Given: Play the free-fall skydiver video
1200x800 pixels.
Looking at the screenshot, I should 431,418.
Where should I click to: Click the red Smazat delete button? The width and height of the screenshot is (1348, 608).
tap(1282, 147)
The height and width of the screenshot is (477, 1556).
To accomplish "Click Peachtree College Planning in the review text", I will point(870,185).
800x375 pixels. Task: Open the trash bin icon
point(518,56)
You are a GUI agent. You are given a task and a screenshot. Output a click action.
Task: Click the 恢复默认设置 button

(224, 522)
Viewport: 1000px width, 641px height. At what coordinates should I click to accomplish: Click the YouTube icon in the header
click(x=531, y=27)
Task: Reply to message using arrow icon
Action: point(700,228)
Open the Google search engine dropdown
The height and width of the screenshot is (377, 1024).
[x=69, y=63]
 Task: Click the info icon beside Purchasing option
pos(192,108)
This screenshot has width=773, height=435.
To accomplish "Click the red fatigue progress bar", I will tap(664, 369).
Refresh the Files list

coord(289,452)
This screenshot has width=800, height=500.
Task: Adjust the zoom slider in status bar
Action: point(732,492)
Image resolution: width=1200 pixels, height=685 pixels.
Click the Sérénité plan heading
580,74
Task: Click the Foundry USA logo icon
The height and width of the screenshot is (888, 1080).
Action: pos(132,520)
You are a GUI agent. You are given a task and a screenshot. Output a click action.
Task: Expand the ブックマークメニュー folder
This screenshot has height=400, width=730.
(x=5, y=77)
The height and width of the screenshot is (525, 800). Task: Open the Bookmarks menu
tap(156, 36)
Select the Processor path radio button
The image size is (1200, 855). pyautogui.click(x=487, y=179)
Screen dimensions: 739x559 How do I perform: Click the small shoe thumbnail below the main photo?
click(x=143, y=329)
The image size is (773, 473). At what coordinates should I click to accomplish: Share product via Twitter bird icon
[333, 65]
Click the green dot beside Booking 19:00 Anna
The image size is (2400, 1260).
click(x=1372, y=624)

--------------------------------------------------

(WHAT YOU HAVE TO DO):
Each line of the listing is to be reproduced verbatim.

(SOLUTION BELOW):
Given: Play the free-fall skydiver video
1200x800 pixels.
Looking at the screenshot, I should 431,418.
Where should I click to: Click the red Smazat delete button? The width and height of the screenshot is (1348, 608).
tap(1282, 147)
The height and width of the screenshot is (477, 1556).
To accomplish "Click Peachtree College Planning in the review text", I will point(870,185).
800x375 pixels. Task: Open the trash bin icon
point(518,56)
You are a GUI agent. You are given a task and a screenshot. Output a click action.
Task: Click the 恢复默认设置 button

(224, 522)
Viewport: 1000px width, 641px height. At what coordinates should I click to accomplish: Click the YouTube icon in the header
click(x=531, y=27)
Task: Reply to message using arrow icon
Action: point(700,228)
Open the Google search engine dropdown
The height and width of the screenshot is (377, 1024).
[x=69, y=63]
 Task: Click the info icon beside Purchasing option
pos(192,108)
This screenshot has width=773, height=435.
To accomplish "Click the red fatigue progress bar", I will tap(664, 369).
Refresh the Files list

coord(289,452)
This screenshot has width=800, height=500.
Task: Adjust the zoom slider in status bar
Action: point(732,492)
Image resolution: width=1200 pixels, height=685 pixels.
Click the Sérénité plan heading
580,74
Task: Click the Foundry USA logo icon
The height and width of the screenshot is (888, 1080).
Action: pos(132,520)
You are a GUI agent. You are given a task and a screenshot. Output a click action.
Task: Expand the ブックマークメニュー folder
This screenshot has height=400, width=730.
(x=5, y=77)
The height and width of the screenshot is (525, 800). Task: Open the Bookmarks menu
tap(156, 36)
Select the Processor path radio button
The image size is (1200, 855). pyautogui.click(x=487, y=179)
Screen dimensions: 739x559 How do I perform: Click the small shoe thumbnail below the main photo?
click(x=143, y=329)
The image size is (773, 473). At what coordinates should I click to accomplish: Share product via Twitter bird icon
[333, 65]
Click the green dot beside Booking 19:00 Anna
The image size is (2400, 1260).
click(x=1372, y=624)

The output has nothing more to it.